A sales representative contract which was terminable only by the mutual agreement of the parties was a contract of indefinite duration and hence terminable at will, a panel of the Appellate Court in Chicago has ruled.
In Rico Ind., Inc. v. TLC Group, Inc., 2014 IL App (1st) 131522, the court relied on Supreme Court precedent that perpetual contracts are contrary to public policy. “[A] contract terminable only upon the written agreement of the parties is indefinite because you cannot foresee when that will happen and it may never happen, and therefore it is of an indefinite duration”, the court said
Anticipatory Repudiation Must Be Specifically Pleaded
“[A]nticipatory repudiation of a contract involves a distinct theory of relief” and is not covered by a party’s general breach-of-contract pleading, according to a panel in the Appellate Court’s Second District.
Ruling in Kelly v. Orrico, 2014 IL App (2d) 130002, the panel said that “[b]ecause plaintiffs’ pleadings failed to allege that defendants had anticipatorily repudiated the contract by exhibiting a clear manifestation not to perform, any proof submitted to support an anticipatory repudiation was defective, and plaintiffs cannot succeed on such proof.”
Reversing judgment for the plaintiffs, the court noted plaintiffs had not sought leave to amend the pleadings to conform to the proof. Alternatively, the panel ruled that the proof on the anticipatory repudiation issue was ambiguous and was insufficient to “reveal a clear manifestation of an intention to defeat the contract.
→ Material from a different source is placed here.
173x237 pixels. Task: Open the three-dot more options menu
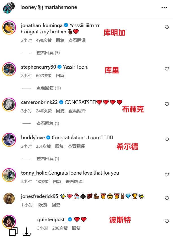click(x=164, y=8)

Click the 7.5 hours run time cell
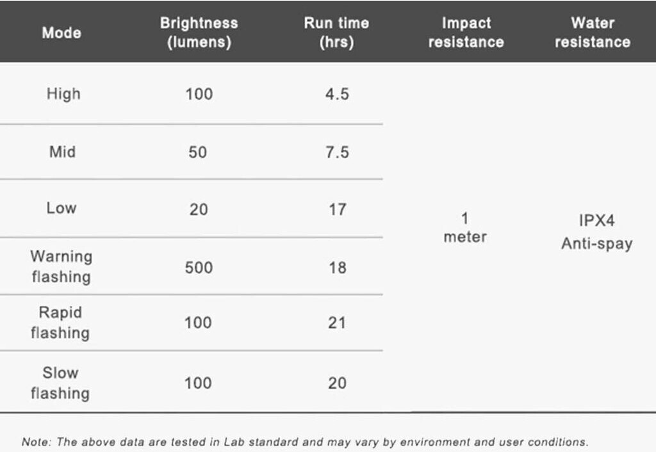[x=337, y=152]
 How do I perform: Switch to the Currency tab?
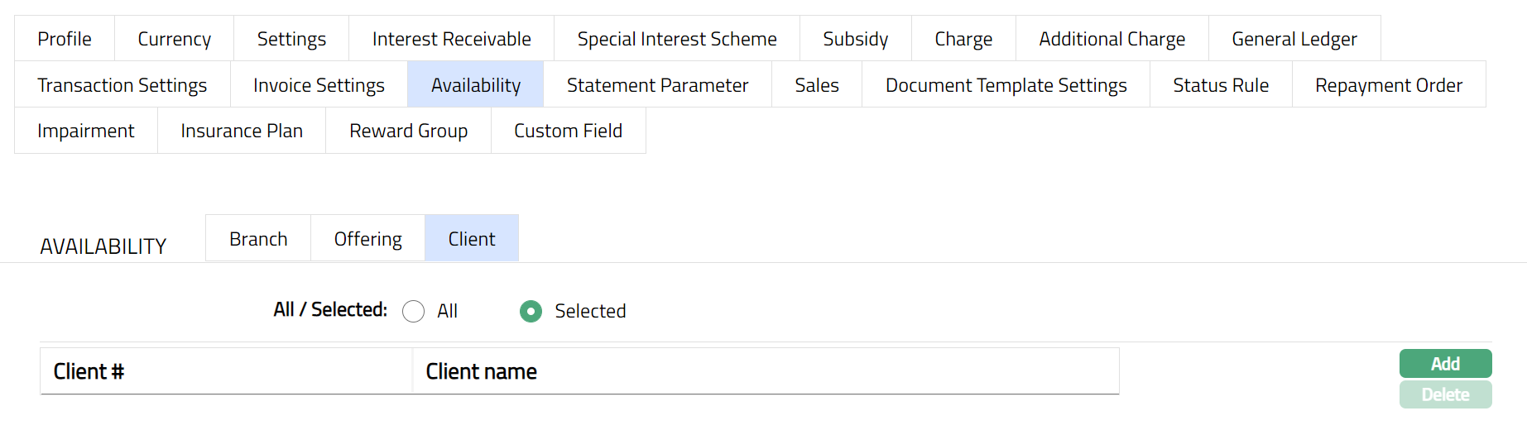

Missing “Exhibit A” Issue Addressed
It’s a problem that surfaces more frequently than it should: The parties to a transaction structure their contemplated agreement with a host of narrative terms set forth in the text of the agreement but with a list of assets or other aspects to be set forth on “Exhibit A attached hereto”. They then finalize the text of the agreement, and execute it, but with no Exhibit A attached. The terms of Exhibit A are typically material. Have they made an enforceable agreement?
A recent case from the Appellate Court’s First District provides guidance on how to handle this problem. It suggests:
- The submission of a signed contract with an Exhibit A referenced but not attached makes the agreement on its face incomplete, overriding the parole evidence rule and opening the door for the parties to testify as to what Exhibit A was supposed to be.
- If in fact an Exhibit A was agreed upon, but just not attached, it will control.
- If a particular Exhibit A was not agreed upon, the parties will be permitted to testify as to what was their oral agreement as to its intended content.
Kay v. Prolix Packaging, Inc., 2013 IL App (1st) 112455.
Refusing to accept authority that an agreement must be definite and certain enough on its face to allow the court to enforce it, Kay sides with federal authority that “(t)he fact that a contract is incomplete, presents interpretive questions, bristles with unresolved contingencies, and in short has as many holes as a Swiss cheese does not make it unenforceable for indefiniteness.” This is particularly so where, as in Kay, the parties’ conduct post-closing indicated that a contract had been made.
“Unconscionability” Ruled To Be A Question Of Law
“Whether a contract is unconscionable is a question of law to be decided by the court, not a jury,” the Seventh Circuit Court of Appeals held recently.
Affirming summary judgment in favor of a construction contract bonding company on its indemnity claim against the guaranteed construction company, the court said the trial court was correct in not sending the contractor’s unconscionability defense to a jury.
Agreeing that Illinois law recognizes both procedural unconscionability and substantive unconscionability as grounds for attacking a contract (see Sharp Thinking No. 92 (June 2013)), it found there to be no merit under either ground. Noting that the contract gave the surety the power to settle with bond claimants upon the contractor’s default and that it promised that the contractor would indemnify the surety for such settlement payments, the court said that “Hanover did exactly what it was empowered to [do] by the Agreement. We cannot call that bad faith.” Hanover Ins. Co. v. Northern Bldg. Co., 751 F.3d 788 (7th Cir. 2014).
Hanover relied upon federal precedent in deciding that unconscionability was a question of law for the court, and the reader fairly may wonder whether the same principle necessarily holds in state courts. For a recent state-court indicating that it does, see Fuqua v. SVOX AG, 2014 IL App (1st) 131429 ¶ 36.